• Text section
+---+

First, the Fed had supplied approximated $2.349 trillion in funds to the commercial banking system on March 31, 2010. I estimate that at most $200 billion of these funds are related to the special programs that were created over the past two and one-half years, only about 8.5%. These $200 billion in assets will slowly trickle off the Fed’s statement and will cause very little impact, if any, on the banking system or on financial markets. Good riddance!
Of course, the other $2.1 trillion in funds that the Fed has supplied to the banking system still looms over the financial markets and the economy because almost $1.1 trillion of those funds are residing in commercial bank reserve balances at Federal Reserve banks. In other words, the commercial banking system possesses about $1.1 trillion in excess reserves.
But, the situation is “boring” now because on March 31, 2010, the securities portfolio of the Federal Reserve amounted to slightly more than $2.0 trillion: $777 billion in U. S. Treasury securities; $169 billion in Federal Agency debt securities; and $1,069 billion in Mortgage-backed securities. The removal of funds from the banking system in the Federal Reserve exit strategy, we are told, will come from selling these securities through outright sales or, initially, through repurchase agreements. This is where most of the action will be in the future.
There is another vehicle that the Federal Reserve has cooked up with the U. S. Treasury Department to drain some reserves from the banking system using an account of the Treasury’s at the Fed. This is the “U. S. Treasury, supplementary financing account” and it appears as a liability of the Federal Reserve. (See my post of February which describes this facility: http://seekingalpha.com/article/190404-the-treasury-s-latest-maneuver-with-the-fed.) An increase in this account absorbs funds from the banking system so it can be used to remove reserves along with the Fed operations in its securities portfolio.
At the end of 2009, this supplementary financing account was at $5.0 billion. The Treasury Department had to wait until Congress raised the United States debt limit before it could again rebuild this account. The account has risen by $120 billion since December 30, 2009 and by $100 billion since March 3, 2010. This has helped to keep reserve balances at the Fed relatively constant since the end of the year while the Fed was, at the same time, supplying reserves to the financial markets during this time by buying mortgage-backed securities.
So, in the last 13-week period, the financial markets were relatively calm, the commercial banking system was peaceful, and the Fed did practically nothing except buy $160 billion more mortgage backed securities. The question is, “Is this the calm before the storm?”
No one knows how the “Great Undoing” is going to proceed. The Fed has stopped buying mortgage-backed securities as it promised it would do. There has been some reaction in the financial markets (See “Mortgage Risk Premiums Widen”: http://online.wsj.com/article/SB20001424052702304539404575157612509328610.html#mod=todays_us_money_and_investing.) Mortgage rates have also risen. We are told that “A lot of people are observing what’s going to happen now that the Fed is actually out.”
Now the waiting begins. The Fed has confirmed that it will continue to keep its target interest rate range at current levels for the near term. There are still many uncertainties in the economy that are keeping the Fed from removing the reserves from the banking system and raising its target interest rate range. One of these, of course, is the state of the economy. Economic growth continues to remain anemic, although it seems to be picking up, and the unemployment rate continues to hover around 10.0%.

+---+

• Aim of the task
In the passage about the Fed's funds, write out the stretch from "First, the Fed" through "markets. Good riddance!" again, substituting "roll off" for "trickle off". You won't need the items below for anything.

+---+

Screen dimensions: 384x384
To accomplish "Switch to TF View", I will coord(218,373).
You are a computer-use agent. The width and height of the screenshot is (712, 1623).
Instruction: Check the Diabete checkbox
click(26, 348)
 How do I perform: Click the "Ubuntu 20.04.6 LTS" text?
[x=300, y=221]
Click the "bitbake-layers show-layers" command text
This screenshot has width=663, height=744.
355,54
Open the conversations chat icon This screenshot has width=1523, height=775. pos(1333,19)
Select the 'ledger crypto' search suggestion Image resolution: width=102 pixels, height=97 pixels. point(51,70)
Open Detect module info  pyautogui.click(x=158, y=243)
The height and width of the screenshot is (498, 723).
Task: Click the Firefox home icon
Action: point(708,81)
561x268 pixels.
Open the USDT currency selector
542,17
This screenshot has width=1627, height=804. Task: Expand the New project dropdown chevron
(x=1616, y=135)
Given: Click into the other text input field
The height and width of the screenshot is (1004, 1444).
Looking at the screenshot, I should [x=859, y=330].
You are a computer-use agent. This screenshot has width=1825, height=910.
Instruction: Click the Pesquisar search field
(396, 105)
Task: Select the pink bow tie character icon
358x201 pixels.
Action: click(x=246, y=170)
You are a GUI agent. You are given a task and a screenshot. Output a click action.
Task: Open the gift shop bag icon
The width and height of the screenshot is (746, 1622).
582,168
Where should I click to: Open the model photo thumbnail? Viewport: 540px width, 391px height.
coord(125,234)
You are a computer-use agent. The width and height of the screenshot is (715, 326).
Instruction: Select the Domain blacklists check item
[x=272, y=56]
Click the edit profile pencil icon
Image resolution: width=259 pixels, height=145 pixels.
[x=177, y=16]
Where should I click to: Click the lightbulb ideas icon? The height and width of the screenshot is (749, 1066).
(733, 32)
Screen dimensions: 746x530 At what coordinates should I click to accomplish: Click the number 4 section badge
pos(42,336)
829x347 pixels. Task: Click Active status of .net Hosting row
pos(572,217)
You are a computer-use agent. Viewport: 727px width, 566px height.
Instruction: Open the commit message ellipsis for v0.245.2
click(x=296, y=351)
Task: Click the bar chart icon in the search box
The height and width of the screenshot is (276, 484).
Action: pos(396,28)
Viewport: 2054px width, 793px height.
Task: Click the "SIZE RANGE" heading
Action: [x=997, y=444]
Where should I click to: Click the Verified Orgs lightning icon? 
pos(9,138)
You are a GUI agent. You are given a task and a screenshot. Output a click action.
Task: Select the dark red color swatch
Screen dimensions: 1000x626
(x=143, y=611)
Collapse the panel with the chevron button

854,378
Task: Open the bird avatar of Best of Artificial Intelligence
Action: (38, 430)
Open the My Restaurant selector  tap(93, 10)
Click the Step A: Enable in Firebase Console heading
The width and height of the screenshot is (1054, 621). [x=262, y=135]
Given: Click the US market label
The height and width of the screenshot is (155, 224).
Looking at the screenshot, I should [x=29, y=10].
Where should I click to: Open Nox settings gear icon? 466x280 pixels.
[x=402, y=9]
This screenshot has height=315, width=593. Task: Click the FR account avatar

+---+

• Answer to this task
First, the Fed had supplied approximated $2.349 trillion in funds to the commercial banking system on March 31, 2010. I estimate that at most $200 billion of these funds are related to the special programs that were created over the past two and one-half years, only about 8.5%. These $200 billion in assets will slowly roll off the Fed’s statement and will cause very little impact, if any, on the banking system or on financial markets. Good riddance!